§ **WHAT TO DO**:
Print every entry again exactly, with no pictures.

═════ DATA FOR PROCESSING

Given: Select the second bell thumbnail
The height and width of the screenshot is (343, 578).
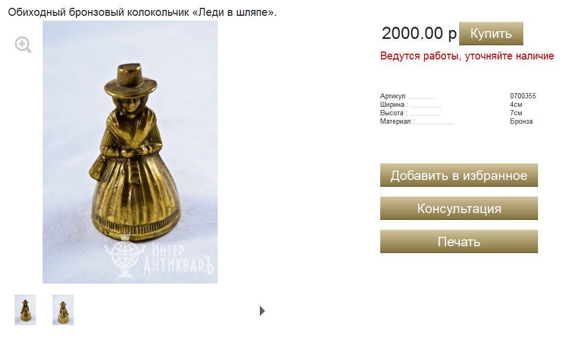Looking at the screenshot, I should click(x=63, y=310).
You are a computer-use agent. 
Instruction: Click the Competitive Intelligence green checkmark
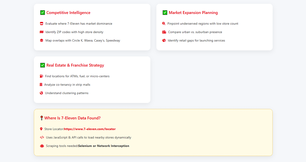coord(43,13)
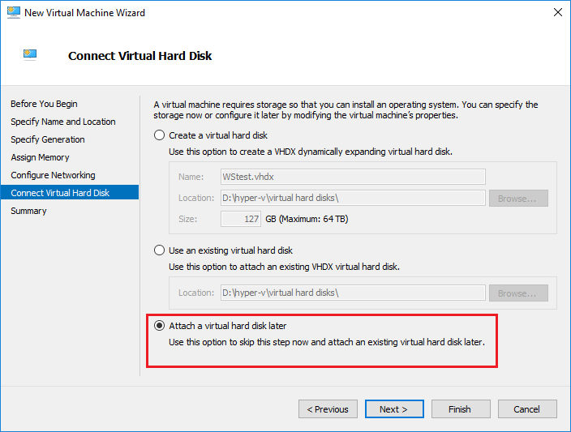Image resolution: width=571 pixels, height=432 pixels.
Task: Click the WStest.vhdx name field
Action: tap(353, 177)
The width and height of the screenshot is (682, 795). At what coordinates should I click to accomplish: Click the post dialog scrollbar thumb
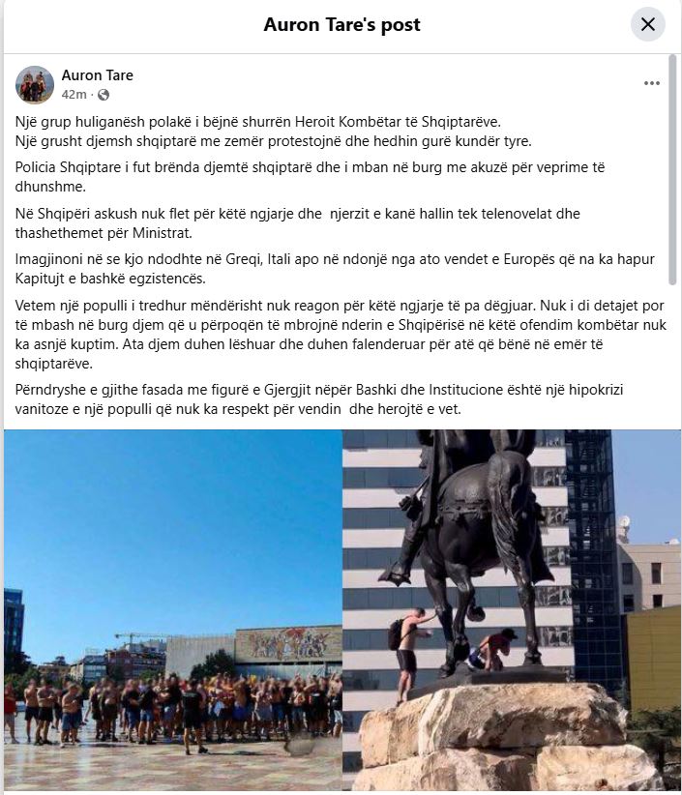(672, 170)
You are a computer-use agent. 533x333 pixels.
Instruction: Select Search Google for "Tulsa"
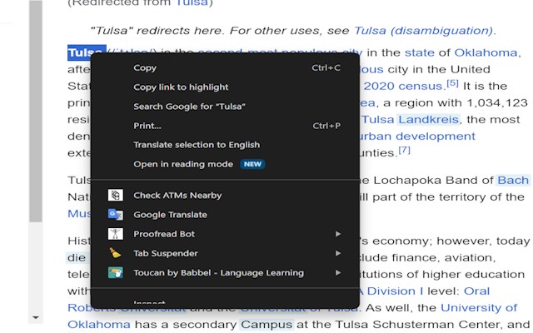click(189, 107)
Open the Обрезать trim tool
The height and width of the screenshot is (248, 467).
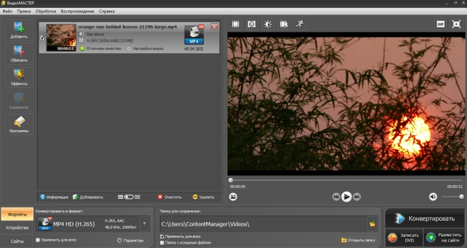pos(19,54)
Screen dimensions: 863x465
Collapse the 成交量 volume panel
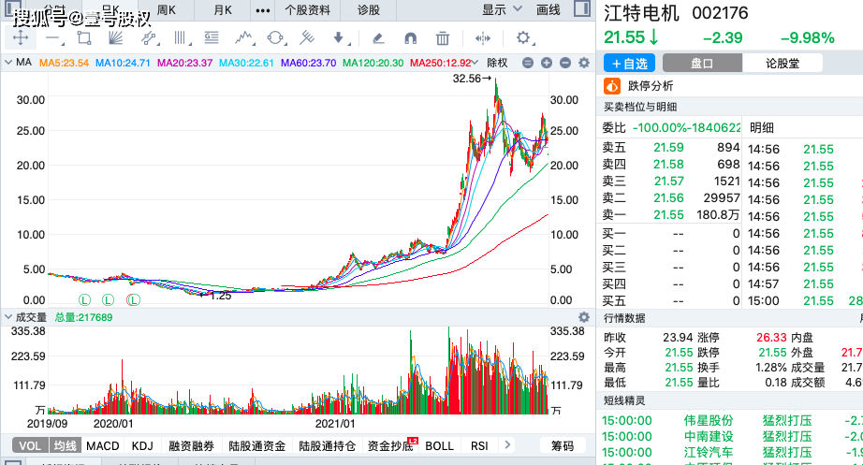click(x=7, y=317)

══════════

§ **OUTPUT**:
Given: Select the second bell thumbnail
The height and width of the screenshot is (343, 578).
Looking at the screenshot, I should click(x=63, y=310).
You are a computer-use agent. 
Instruction: Click the Competitive Intelligence green checkmark
coord(43,13)
Image resolution: width=571 pixels, height=432 pixels.
Task: Click the WStest.vhdx name field
Action: tap(353, 177)
The width and height of the screenshot is (682, 795). At what coordinates should I click to accomplish: Click the post dialog scrollbar thumb
(672, 170)
You are a computer-use agent. 533x333 pixels.
Instruction: Select Search Google for "Tulsa"
click(189, 107)
Open the Обрезать trim tool
The height and width of the screenshot is (248, 467).
pos(19,54)
Screen dimensions: 863x465
Collapse the 成交量 volume panel
click(x=7, y=317)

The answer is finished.